Performance data is updated to 31 May 2026.
Global X Ultra Short Nasdaq 100 Complex ETF (SNAS) — Review & Analysis
SNAS is the only dedicated short Nasdaq 100 ETF on the ASX, targeting approximately -2x the daily return of the Nasdaq 100. AUM is $58.89 million as at May 2026 with a 1.00% p.a. management fee — 32bp cheaper than BBUS (1.32%) which targets the broader S&P 500. The fund uses futures and swaps to achieve negative leveraged exposure, with the position reset daily. Compare SNAS across the short/inverse cohort on our short and inverse ETF page or use the Compare ETFs tool to put SNAS vs BBUS side-by-side.
The investment mechanism is identical to other daily-reset inverse products. When the Nasdaq 100 falls 1% in a day, SNAS targets +2% gains; when the Nasdaq rises 1%, SNAS loses 2%. The leveraged exposure resets every day, which creates volatility decay over multi-day periods — in choppy markets that finish flat, SNAS can still lose meaningful value through compounding effects. The structural mechanics are the same as Betashares' BBUS and BBOZ, and the long-only counterpart is LNAS (Ultra Long Nasdaq, also 1.00%).
SNAS sits in a different niche to the other ASX inverse products. BBOZ and BEAR target ASX 200 exposure; BBUS targets the broad S&P 500 with AUD hedging.
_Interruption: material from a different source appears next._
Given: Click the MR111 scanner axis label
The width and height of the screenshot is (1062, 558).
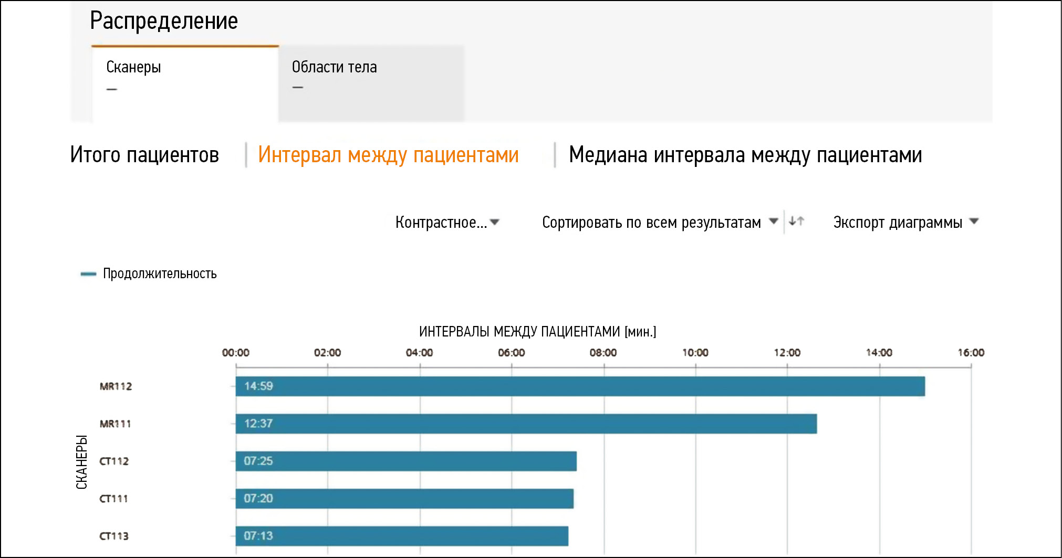Looking at the screenshot, I should point(115,424).
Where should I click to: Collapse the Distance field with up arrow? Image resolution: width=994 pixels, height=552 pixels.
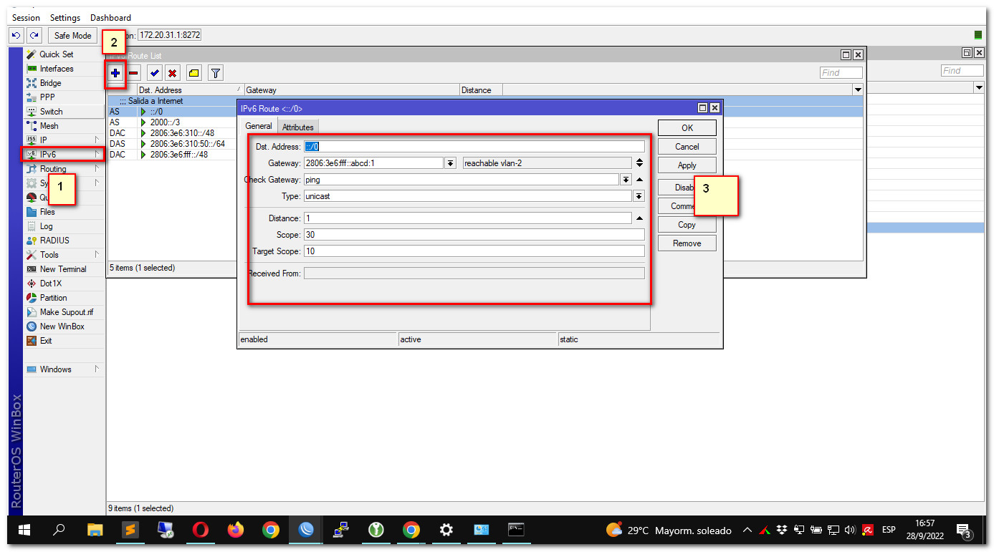[639, 218]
SNAS targets the more concentrated Nasdaq 100 — meaning investors using SNAS are expressing a directional bearish view on US tech specifically (Apple, Microsoft, Nvidia, Amazon, Meta, Google), not the broader US market. The fee advantage versus BBUS (32bp lower) reflects Global X's pricing discipline in the leveraged complex space.
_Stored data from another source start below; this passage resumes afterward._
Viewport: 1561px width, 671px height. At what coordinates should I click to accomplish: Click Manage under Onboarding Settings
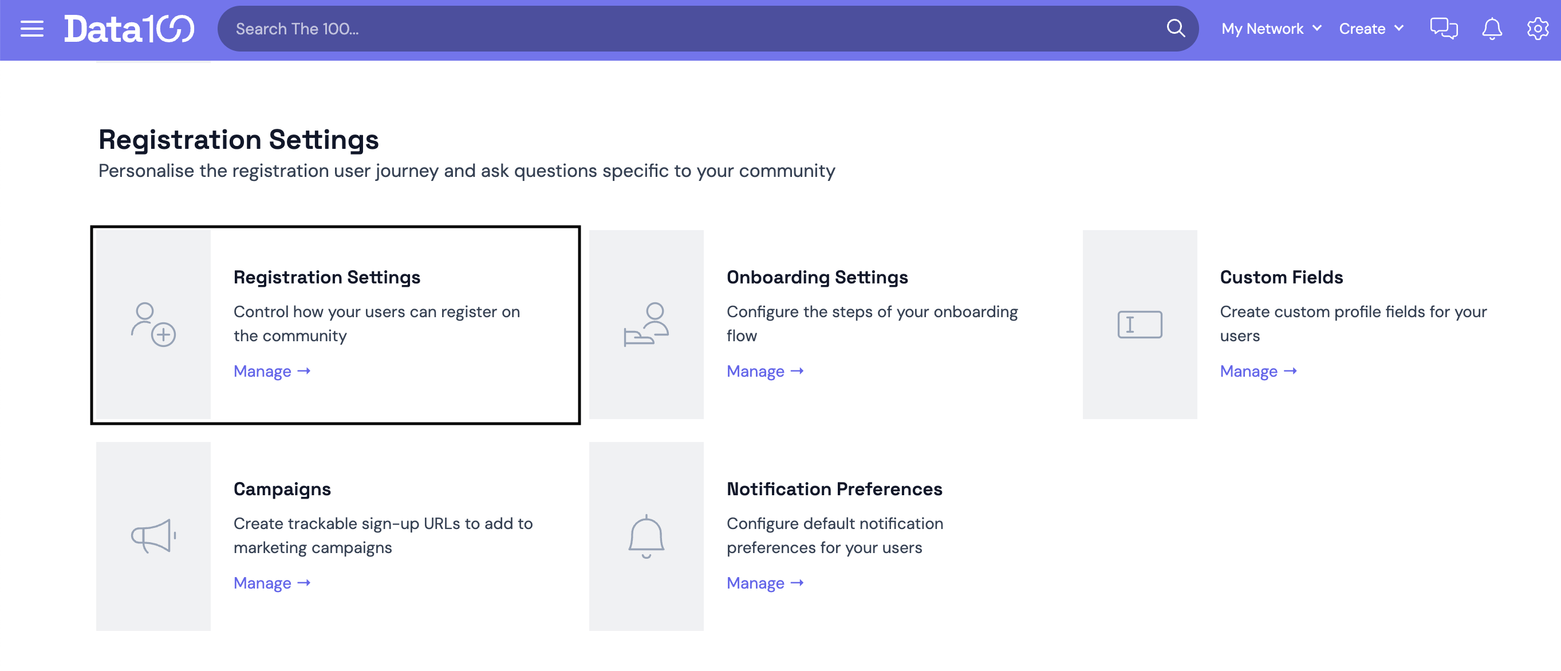(765, 371)

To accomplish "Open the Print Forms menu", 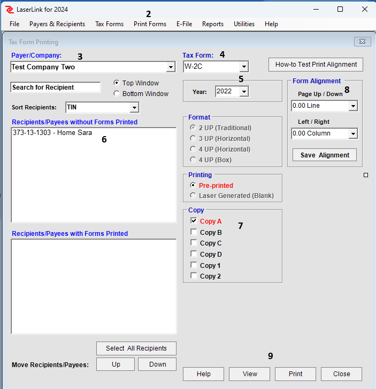I will click(150, 24).
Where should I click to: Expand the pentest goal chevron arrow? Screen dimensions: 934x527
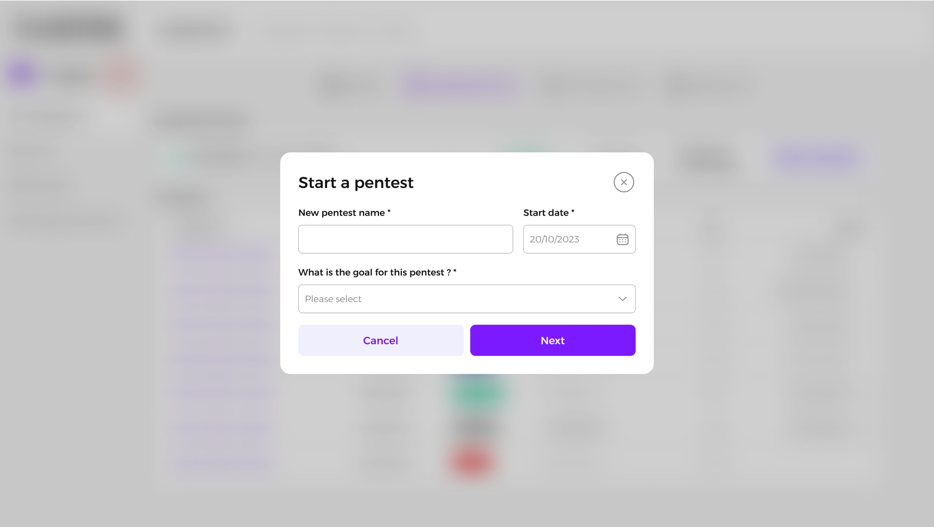coord(622,299)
SNAS is unhedged for currency. It is a tactical short-term instrument designed for hedging tech-heavy portfolios or expressing concentrated bearish Nasdaq views — not a buy-and-hold position. Holding SNAS long-term has historically destroyed capital because the Nasdaq trends up over time and volatility decay compounds against the position. Our hold vs trade ETFs guide covers the structural risks of daily-reset inverse leveraged ETFs and when tactical short positioning makes sense.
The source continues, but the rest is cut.